When an idea is good, it tends to travel across oceans. After successful runs in the U.S. and Europe, the StartupBus has launched its first African edition.
The StartupBus is an annual initiative, launched in 2010, that can be described as a Startup Weekend on wheels, without borders. Its gained some fame as it drove participants to annual tech/design/innovation/media conference SXSW, and saw tech guru Robert Scoble join to judge startups.
Now, the Africa edition will gather 20 African and 20 foreign entrepreneurs for a five-day road trip across several countries, Harare, Zimbabwe to Cape Town, South Africa, starting November 17th. During the trip, participants – who will be 50% developers, 25% designers, and 25% business developers – all collectively called “buspreneurs” – will design, build, and launch startups.
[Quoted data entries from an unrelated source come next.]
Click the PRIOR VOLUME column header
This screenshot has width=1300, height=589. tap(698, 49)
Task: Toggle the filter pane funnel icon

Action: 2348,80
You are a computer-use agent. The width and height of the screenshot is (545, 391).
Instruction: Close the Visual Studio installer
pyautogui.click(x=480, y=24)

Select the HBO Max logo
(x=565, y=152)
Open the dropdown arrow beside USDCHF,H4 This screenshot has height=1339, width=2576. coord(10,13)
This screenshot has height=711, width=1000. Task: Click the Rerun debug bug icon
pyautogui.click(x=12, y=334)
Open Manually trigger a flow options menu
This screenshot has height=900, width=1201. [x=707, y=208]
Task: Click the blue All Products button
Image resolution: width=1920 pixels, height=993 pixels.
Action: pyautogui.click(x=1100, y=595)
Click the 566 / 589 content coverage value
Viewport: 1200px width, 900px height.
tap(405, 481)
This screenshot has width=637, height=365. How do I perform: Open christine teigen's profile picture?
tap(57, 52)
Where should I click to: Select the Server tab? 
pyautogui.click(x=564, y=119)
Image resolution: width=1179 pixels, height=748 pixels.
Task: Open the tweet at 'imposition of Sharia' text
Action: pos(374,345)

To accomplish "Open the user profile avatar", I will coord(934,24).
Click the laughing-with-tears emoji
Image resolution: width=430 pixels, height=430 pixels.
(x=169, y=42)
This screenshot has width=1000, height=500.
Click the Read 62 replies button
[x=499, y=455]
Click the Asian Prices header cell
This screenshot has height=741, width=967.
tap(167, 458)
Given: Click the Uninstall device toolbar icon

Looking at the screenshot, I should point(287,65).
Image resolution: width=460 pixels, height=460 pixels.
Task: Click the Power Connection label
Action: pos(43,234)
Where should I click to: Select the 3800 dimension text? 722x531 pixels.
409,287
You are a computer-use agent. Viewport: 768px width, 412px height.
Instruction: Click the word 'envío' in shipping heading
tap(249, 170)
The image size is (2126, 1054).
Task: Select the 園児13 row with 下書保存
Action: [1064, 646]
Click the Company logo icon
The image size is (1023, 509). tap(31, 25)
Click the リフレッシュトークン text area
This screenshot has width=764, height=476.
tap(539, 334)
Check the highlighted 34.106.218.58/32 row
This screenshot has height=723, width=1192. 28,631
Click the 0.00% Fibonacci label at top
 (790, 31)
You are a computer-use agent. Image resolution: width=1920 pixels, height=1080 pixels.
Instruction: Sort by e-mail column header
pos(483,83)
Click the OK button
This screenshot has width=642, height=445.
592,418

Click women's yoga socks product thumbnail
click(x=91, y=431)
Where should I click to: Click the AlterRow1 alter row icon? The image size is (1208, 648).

Like every hackathon, the journey will end with a final pitch, in this case, at the closing event of Global Entrepreneurship Week in South Africa.
Thus far, entrepreneurs are very interested in traversing Africa's promising market, where the mobile sector represents 4.4% of total GDP on the continent and the number of sold smart phones is expected to increase by 40% every year until 2017. Over 200 aspiring buspreneurs have applied from 43 different countries, and the initiative has convinced several renowned mentors to participate, including Richard Branson.
Calling the Community to Overcome Difficulties
In order for the event to be accessible to as many people as
possible, the StartupBus Africa team has kept accommodation and
food fees low; successful applicants will only have to pay €150
This has meant that the team has to cover costs via sponsorships, something that's been difficult. Despite major partnerships including one with Africa Internet Accelerator-the South African equivalent of Rocket Internet– and a few logistics partnerships, the revenues are not sufficient, says Fabian Carlos Guhl, one of the organizers.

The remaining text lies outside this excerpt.